- [What needs to be done] All lines of the listing that contain "options" should be shown in full.

----- Available data

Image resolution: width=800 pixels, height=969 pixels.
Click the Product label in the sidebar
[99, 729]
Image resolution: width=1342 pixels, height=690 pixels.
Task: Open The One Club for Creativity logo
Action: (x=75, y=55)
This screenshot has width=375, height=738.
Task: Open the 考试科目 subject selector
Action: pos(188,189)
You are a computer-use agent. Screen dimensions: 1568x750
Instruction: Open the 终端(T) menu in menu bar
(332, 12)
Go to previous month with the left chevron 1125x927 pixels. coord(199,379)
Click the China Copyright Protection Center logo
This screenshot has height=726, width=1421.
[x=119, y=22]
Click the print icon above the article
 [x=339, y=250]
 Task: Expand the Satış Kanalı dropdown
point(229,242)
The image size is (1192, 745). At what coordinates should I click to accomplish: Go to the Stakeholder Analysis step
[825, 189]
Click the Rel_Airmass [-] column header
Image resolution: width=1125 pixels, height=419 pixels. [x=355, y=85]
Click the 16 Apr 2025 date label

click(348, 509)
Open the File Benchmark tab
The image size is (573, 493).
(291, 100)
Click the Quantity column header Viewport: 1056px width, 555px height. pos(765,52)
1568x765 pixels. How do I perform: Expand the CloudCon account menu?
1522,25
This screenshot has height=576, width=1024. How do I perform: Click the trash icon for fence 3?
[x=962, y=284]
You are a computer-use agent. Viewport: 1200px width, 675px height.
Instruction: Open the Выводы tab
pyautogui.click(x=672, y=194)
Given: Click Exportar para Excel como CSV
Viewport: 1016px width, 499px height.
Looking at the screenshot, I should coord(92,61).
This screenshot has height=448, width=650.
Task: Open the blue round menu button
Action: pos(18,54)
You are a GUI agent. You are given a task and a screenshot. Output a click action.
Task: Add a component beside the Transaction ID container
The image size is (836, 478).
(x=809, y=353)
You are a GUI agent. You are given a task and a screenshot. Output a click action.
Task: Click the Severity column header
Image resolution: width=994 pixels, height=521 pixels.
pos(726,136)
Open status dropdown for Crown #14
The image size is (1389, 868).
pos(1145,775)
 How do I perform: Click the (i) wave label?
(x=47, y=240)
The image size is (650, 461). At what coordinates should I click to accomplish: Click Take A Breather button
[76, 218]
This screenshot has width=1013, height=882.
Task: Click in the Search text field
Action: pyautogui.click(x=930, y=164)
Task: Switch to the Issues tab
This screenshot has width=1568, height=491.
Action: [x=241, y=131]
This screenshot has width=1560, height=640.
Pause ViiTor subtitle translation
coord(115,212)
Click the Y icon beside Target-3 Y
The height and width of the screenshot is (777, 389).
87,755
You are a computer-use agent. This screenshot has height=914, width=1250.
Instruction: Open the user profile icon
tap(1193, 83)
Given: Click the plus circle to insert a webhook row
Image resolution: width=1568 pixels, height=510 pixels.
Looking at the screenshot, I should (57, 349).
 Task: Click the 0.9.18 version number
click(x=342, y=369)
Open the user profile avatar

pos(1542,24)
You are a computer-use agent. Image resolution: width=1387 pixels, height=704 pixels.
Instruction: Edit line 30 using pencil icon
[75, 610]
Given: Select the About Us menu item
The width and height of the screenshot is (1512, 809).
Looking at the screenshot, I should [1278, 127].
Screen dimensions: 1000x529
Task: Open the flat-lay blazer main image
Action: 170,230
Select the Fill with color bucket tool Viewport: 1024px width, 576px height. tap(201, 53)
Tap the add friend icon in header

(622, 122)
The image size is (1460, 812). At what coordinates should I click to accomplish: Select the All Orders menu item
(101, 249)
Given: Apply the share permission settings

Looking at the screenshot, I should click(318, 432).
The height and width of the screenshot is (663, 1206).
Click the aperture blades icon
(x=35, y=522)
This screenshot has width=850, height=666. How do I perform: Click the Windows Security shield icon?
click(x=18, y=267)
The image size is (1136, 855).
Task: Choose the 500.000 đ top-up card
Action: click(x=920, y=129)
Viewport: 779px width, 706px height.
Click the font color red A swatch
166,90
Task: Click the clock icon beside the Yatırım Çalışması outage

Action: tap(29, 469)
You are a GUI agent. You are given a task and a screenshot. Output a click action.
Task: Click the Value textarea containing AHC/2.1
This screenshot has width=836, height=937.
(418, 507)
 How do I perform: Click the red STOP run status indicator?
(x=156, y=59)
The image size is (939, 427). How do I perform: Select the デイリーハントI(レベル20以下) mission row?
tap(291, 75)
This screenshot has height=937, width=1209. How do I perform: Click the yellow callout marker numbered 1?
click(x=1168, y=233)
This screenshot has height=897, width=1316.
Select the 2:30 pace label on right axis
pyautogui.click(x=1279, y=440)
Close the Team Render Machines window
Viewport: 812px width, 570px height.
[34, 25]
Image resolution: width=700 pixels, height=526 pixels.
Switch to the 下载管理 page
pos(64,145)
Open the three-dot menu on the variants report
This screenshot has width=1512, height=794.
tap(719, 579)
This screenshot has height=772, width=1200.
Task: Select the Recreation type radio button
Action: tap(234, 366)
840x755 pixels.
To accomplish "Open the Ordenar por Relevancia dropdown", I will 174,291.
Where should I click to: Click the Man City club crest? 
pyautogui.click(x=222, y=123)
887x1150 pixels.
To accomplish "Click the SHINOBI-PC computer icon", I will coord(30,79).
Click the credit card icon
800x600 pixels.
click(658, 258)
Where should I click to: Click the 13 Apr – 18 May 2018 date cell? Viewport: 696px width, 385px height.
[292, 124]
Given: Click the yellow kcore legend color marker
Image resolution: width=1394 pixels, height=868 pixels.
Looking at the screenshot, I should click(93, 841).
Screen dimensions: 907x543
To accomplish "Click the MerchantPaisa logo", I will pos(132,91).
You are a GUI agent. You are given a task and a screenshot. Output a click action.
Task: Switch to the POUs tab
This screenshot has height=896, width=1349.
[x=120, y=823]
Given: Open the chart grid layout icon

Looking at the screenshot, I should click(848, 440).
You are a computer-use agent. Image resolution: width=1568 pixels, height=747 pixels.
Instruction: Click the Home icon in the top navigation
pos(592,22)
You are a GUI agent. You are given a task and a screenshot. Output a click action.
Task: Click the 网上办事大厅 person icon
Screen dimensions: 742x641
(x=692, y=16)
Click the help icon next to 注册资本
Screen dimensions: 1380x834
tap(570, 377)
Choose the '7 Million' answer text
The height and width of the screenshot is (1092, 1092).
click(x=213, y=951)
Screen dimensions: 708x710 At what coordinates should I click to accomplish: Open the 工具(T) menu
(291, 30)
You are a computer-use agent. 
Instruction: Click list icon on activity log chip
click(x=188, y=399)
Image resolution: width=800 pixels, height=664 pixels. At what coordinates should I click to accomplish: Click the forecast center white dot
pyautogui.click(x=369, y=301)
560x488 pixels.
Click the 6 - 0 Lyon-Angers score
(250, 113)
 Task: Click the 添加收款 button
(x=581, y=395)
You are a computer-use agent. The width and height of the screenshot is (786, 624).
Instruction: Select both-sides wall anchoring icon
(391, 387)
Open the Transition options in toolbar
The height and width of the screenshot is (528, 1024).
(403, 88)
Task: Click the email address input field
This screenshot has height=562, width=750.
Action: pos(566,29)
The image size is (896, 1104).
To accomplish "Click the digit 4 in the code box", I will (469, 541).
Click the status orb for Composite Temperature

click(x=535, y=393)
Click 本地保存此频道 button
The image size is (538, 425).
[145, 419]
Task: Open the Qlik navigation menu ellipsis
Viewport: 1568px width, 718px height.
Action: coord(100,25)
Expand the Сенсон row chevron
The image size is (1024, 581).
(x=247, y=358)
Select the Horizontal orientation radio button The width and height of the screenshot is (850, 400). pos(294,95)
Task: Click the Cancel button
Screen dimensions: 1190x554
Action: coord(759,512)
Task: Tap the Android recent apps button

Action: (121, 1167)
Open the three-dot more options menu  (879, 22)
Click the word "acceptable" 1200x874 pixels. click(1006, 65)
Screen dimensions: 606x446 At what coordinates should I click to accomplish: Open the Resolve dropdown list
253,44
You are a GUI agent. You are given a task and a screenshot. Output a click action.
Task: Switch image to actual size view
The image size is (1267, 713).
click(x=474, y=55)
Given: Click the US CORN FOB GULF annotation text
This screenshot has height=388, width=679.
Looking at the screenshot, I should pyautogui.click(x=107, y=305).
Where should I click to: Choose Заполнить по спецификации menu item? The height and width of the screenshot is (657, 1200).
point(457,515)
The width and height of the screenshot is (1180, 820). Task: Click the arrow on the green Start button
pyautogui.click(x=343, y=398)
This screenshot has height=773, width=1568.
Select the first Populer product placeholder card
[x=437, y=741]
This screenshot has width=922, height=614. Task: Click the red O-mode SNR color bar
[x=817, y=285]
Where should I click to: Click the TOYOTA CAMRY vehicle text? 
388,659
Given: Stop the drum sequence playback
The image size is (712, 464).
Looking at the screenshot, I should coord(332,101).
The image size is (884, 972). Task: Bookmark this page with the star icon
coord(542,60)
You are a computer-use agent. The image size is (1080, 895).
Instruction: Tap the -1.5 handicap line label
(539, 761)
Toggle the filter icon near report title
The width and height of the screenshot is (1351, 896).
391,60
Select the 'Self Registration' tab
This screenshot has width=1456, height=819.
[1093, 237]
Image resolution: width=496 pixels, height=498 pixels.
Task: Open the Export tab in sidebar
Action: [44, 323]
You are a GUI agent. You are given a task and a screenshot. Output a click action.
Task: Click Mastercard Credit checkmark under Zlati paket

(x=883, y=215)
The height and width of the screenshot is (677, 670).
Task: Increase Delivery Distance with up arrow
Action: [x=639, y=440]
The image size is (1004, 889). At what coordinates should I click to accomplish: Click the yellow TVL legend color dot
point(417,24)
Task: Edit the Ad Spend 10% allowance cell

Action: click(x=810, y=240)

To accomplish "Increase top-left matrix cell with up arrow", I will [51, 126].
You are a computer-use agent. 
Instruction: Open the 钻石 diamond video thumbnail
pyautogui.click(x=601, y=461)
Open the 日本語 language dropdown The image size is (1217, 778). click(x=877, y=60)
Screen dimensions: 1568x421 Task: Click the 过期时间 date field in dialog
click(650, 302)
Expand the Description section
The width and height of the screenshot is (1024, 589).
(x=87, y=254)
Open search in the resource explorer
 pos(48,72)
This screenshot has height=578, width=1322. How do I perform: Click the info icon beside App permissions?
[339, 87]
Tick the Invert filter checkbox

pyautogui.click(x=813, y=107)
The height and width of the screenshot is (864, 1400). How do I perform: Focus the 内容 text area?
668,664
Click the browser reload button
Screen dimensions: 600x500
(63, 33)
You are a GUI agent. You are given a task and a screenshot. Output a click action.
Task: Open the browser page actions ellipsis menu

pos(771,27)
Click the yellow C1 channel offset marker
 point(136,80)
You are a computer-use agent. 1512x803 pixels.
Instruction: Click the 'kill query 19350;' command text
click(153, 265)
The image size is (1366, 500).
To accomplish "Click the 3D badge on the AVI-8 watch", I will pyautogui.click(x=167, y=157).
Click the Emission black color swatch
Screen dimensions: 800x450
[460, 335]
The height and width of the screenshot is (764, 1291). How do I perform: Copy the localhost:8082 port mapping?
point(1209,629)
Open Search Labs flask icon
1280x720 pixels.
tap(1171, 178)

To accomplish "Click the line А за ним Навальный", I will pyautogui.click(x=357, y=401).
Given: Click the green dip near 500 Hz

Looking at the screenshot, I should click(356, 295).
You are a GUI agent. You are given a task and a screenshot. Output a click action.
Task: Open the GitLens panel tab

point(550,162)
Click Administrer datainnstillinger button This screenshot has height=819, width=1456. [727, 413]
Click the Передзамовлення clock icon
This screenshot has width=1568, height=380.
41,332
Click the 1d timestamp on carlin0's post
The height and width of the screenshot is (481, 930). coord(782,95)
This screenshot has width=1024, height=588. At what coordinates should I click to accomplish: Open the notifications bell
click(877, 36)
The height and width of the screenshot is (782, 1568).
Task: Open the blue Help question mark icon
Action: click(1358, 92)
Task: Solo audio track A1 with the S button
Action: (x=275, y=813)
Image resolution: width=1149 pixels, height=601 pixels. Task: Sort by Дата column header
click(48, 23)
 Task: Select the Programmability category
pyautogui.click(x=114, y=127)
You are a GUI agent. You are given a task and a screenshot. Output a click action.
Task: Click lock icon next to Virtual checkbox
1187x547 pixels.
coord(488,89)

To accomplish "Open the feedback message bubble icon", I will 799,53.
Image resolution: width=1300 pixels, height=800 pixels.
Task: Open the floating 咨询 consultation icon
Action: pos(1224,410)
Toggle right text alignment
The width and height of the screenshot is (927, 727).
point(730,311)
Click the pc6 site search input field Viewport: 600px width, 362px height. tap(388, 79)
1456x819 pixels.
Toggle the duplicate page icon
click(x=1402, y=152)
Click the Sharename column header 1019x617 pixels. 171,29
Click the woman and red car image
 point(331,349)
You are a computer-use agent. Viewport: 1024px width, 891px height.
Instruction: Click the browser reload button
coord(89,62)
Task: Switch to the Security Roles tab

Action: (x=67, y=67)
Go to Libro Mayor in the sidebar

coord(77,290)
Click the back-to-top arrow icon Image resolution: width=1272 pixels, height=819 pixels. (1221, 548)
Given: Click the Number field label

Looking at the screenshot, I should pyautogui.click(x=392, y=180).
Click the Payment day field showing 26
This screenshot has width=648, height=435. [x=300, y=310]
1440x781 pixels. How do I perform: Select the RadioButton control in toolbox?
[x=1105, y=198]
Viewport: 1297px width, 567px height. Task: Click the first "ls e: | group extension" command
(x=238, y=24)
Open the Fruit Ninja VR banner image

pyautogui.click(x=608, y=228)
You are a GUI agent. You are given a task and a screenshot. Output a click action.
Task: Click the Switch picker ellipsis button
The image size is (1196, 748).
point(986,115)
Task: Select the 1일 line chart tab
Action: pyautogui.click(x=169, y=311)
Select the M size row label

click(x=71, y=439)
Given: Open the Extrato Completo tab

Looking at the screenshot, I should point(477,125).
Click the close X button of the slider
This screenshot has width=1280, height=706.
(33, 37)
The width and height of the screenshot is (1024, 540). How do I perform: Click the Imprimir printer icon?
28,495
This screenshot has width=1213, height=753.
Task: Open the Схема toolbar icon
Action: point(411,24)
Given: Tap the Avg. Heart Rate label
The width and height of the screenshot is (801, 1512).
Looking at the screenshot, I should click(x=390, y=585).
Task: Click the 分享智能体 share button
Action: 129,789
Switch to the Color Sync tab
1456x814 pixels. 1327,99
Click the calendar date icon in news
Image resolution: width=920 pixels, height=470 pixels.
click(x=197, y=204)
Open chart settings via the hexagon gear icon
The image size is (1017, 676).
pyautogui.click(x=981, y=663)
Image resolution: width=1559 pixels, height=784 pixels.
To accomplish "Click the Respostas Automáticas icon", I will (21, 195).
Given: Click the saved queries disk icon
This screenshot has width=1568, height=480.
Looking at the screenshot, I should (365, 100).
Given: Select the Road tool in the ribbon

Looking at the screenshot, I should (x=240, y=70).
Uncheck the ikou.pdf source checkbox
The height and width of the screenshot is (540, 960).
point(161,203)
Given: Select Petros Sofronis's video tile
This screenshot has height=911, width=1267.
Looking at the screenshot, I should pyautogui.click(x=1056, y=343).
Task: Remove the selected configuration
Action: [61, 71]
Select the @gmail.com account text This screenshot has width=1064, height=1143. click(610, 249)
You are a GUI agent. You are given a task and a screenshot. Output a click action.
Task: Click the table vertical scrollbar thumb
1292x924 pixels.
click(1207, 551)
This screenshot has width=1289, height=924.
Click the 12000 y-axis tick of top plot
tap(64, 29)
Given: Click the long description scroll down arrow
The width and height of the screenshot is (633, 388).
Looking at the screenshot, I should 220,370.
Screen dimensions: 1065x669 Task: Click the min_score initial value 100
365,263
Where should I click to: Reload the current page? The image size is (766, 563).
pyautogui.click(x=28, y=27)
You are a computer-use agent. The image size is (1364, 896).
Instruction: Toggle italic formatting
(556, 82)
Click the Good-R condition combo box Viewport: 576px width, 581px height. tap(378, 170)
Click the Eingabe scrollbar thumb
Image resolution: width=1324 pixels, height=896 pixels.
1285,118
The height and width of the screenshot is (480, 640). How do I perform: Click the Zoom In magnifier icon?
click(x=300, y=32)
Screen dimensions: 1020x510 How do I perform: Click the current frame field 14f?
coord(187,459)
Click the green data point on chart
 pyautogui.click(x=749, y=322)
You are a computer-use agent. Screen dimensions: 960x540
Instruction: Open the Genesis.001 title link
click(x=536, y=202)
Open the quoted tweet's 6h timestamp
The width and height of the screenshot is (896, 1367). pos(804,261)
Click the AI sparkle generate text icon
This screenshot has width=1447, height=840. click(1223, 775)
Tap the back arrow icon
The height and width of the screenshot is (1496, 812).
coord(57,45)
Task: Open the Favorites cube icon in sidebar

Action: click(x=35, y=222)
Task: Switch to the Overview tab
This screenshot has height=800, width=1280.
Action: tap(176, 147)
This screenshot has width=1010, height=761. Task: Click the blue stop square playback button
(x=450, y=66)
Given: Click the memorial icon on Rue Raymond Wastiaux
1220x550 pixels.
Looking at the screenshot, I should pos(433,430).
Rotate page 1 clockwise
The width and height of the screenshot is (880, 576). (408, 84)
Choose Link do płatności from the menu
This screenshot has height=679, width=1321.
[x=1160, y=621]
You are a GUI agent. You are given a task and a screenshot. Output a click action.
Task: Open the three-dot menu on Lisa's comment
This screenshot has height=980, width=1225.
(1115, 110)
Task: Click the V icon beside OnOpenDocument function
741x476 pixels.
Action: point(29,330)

----------

- [Response to the exercise]
Open the Transition options in toolbar
Open the three-dot more options menu  (879, 22)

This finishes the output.